Hamilton steers his foundation with a staff of about a dozen people, and the new capacity has allowed the team to deepen their inmates program and also visit some 100 middle schools and high schools. The foundation has partnered with the North Carolina State Corrections Bureau and plans on partnering with other bureaus down the line. The foundation’s work now formally touches four areas: Criminal Background, Youth, Military, and Main Street.
Helping Veterans, Too
The foundation recently partnered with local HBCU Fayetteville State University to help veterans become entrepreneurs. And Hamilton finds his work with youth also vital: “As adults, we can change, but in reaching kids, the cement isn’t quite as dry, and they’re a lot more moldable. Capital comes in a lot of different forms, but to me, the most powerful is in the form of ideas.”

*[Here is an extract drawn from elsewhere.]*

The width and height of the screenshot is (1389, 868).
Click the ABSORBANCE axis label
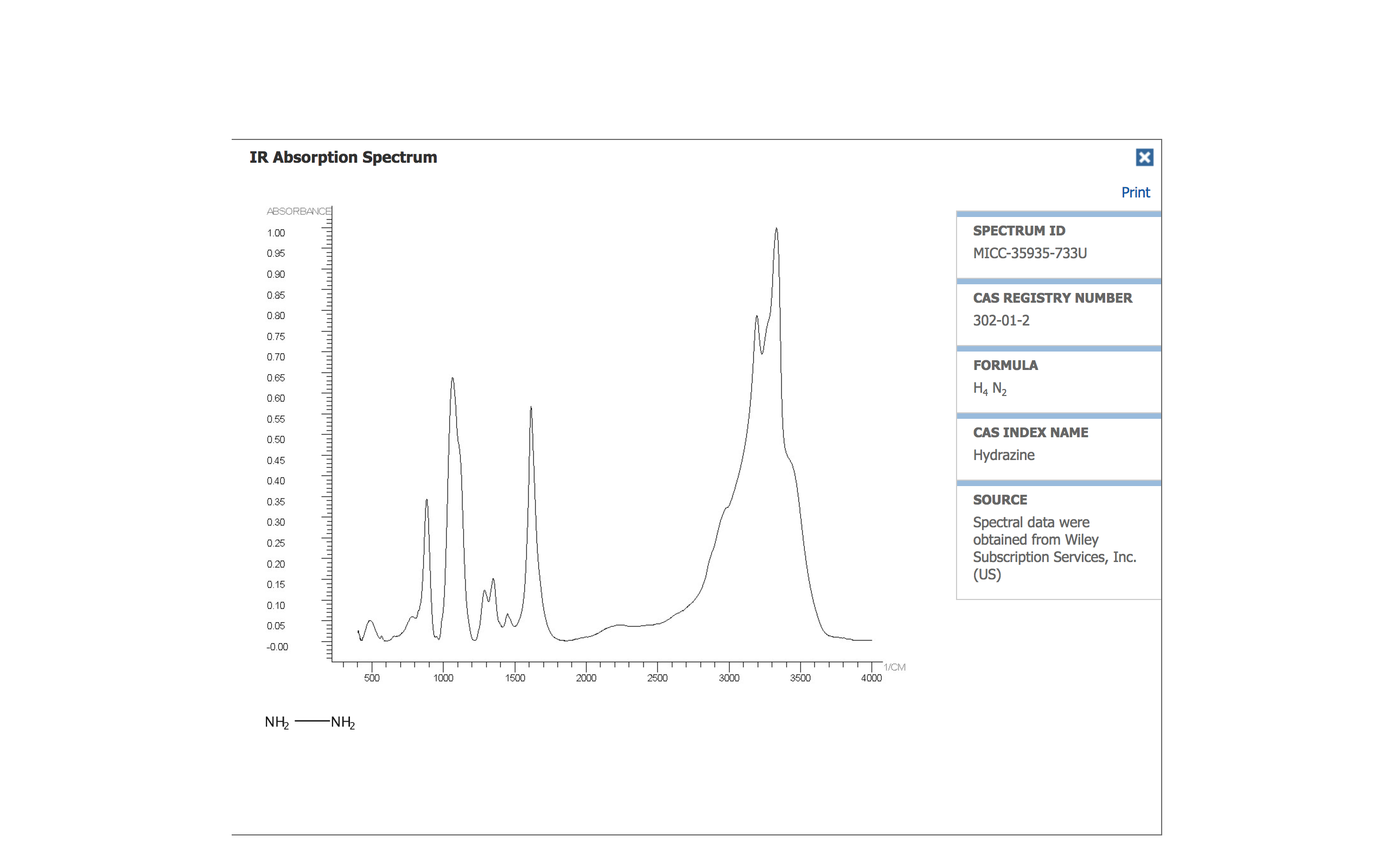(298, 211)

It’s worth noting that while the Brian Hamilton Foundation did do some check writing in 2018, this isn’t the end goal. Instead the foundation runs its programs itself. Away from his foundation, Hamilton has done a lot of work with his alma mater Sacred Heart University, where he was on the board for a time. Still, his heart is with his foundation. “This is where I put my energy, and where I can make the most impact, I think. There’s lot of discrimination against people who’ve been in prison… but I’m optimistic that our vehicle is the best vehicle to move the needle,” he says.